Australia has had metrics for years. This is a complaint of a farmer after introductions.
“It is nearly twice as far into town”
“It takes four times more fuel”
“My property is only half as big”
“A kilo of anything only gives me half as much as a pound”
And so on…
I think the US general public, at the time of the first attempts at introduction, suspected that selling gas in smaller units would give the producers a chance to jack up the the price. Probable. We still list gas gallons at $X.XX and 9/10ths of a cent, in the hopes the consumer won’t be scared by that extra cent, and go across the street.
What’s amazing is how close we were came to going metric. In 1977 attending the University of Minnesota and Jimmy Carter as president, we were working with the Metric Headquarters in Waukegan, IL to lobby the congress to go full metric. I had come back from living in Canada who had come on line and we were the only hold out in the world.
The amazing thing is that we are mostly already metric. There is no ‘pint of blood’ any more, it’s measured in liters. A bottle of whiskey is 750 Ml, no longer a fifth. If your working on any car, leave your SAE wrenches at home. One of the holdouts though, is the Construction industry, where there is still a 4x8 sheet of plywood, 16p nails, etc. Imagine living in a base 10 world where all you have to do is move a decimal point. Yay!
Quite often the metric measurement is just a translation of the original imperial measure. We buy sheets of most things as 2440x1220, which is the mm equivalent of 8’x4’. 6’ is 1830mm and so on. These sizes aren’t actually correct but they are so close they worked with the change over and have become the norm.
I don’t understand 25 euros… but as another aside…it will take years to “pay off” the solar panels but with an electric car, rising utility rates and rising gas prices are not so daunting.
If I had to buy a new car, I would go for fully electric, but it still wouldn’t be perhaps the most economical decision.
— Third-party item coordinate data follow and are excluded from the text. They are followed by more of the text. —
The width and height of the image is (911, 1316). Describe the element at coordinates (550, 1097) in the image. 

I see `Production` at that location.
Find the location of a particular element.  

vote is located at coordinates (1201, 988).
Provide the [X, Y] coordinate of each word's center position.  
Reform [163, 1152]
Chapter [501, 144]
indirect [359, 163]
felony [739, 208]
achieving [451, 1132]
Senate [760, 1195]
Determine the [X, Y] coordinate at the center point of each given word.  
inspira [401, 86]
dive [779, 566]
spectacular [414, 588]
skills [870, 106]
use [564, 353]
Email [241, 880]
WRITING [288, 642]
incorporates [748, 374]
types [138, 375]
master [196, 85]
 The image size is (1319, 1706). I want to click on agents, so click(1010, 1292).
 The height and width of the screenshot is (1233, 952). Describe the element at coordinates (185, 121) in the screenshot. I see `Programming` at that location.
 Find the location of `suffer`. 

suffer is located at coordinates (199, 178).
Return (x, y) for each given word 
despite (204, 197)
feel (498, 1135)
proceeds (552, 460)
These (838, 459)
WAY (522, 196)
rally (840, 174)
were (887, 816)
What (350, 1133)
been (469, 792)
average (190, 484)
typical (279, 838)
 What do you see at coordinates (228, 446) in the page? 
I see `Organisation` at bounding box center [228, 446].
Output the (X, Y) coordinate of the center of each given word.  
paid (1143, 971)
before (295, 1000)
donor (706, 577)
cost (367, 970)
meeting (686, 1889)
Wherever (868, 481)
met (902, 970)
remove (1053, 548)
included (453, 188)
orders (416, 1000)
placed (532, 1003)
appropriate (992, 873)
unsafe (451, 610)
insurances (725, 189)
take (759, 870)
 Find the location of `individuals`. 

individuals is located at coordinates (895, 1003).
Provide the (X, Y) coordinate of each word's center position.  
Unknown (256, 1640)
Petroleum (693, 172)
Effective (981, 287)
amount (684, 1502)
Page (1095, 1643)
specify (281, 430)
Finns drive a lot as we live far apart, but the price difference between an electric car and an old-fashioned one still buys gas for something like 5 years of average Finnish driving, and electricity isn’t free either.
My point is that the gas and utility prices keep rising whereas my loan payments–granted we have to pay interest-- for the solar panels don’t change. And a further point it’s hopefully a positive move for our carbon footprint. Someone just told me that half a car’s carbon footprint is in manufacture so don’t go junking your perfectly good gas powered car…And currently only the few can make such choices.
The prices haven’t been good for electric cars and there’s little movement by the manufacturers and politicians to really do anything in that direction.
Agreed. I really wanted an electric car, but the entry to that technology is still at least 50-60% higher than the traditional combustion alternative. I just couldn’t do it.
Don’t feel bad, we Canadians still have problems with the metric system, especially our young people! I asked my teen daughter years ago how long was a decimeter … she did not know. 1 decimeter is equal to 10 cm or about 4". We Canadians have become experts at imperial/metric conversions in our heads. Metric was forced on us, we didn’t want it. Imperial was easy, an inch, that’s your thumb, foot, duh about a foot, yard, about a stride. Anyone could imagine these things. A meter, what the hell is a meter!
In our parts, a meter is considered to be about a stride long. A basic scout assignment is to calculate the actual length of your stride by counting the strides it takes you to walk a known distance.
“A meter, what the hell is a meter!”
I guess you did not detect the sarcasm in that statement.
Of course, I know how long a meter is, they have been pounding metric into our brains for many many years.
Love your videos! boring I guess, but think how cool it would be if everyone spoke the same language. Besides only a small few countries still use imperial, and costly mistakes could be avoided if we all used the same measurement system (Canadians still prefer imperial). Remember the Nasa Mars probe that crashed because someone made a mistake converting between imperial/metric. Millions of dollars down the drain.
The Romans thought that you should measure in paces, not strides.
A ‘mile’ is a thousand paces.
A pace is 2’6" x 2 - i.e. they come in ‘pairs [5’]
So a Roman ‘mile’ is about 1000 x 5’ - 5000’
which is about 1666… yards - so it’s not far off a current mile ? and that’s despite centuries of messing on in its exactitude.
One MAJOR difference is that a gram is a measure of MASS and a pound is a measure of FORCE. All the other measurements (length, volume, temperature, currency) are just different names for the same thing.
When I took physics, we always converted to metric, worked the problem, then converted back into imperial. Otherwise, we had to deal with the ludicrous G/Gc constant to make the units work out.
Makes no real difference at sea level on Earth, can make a big difference elsewhere in the universe.
It used to be. Currently all SI units are defined with the help of constants found in nature. If I got it right, mass was the latest addition and the iridium kilogram models became museum pieces.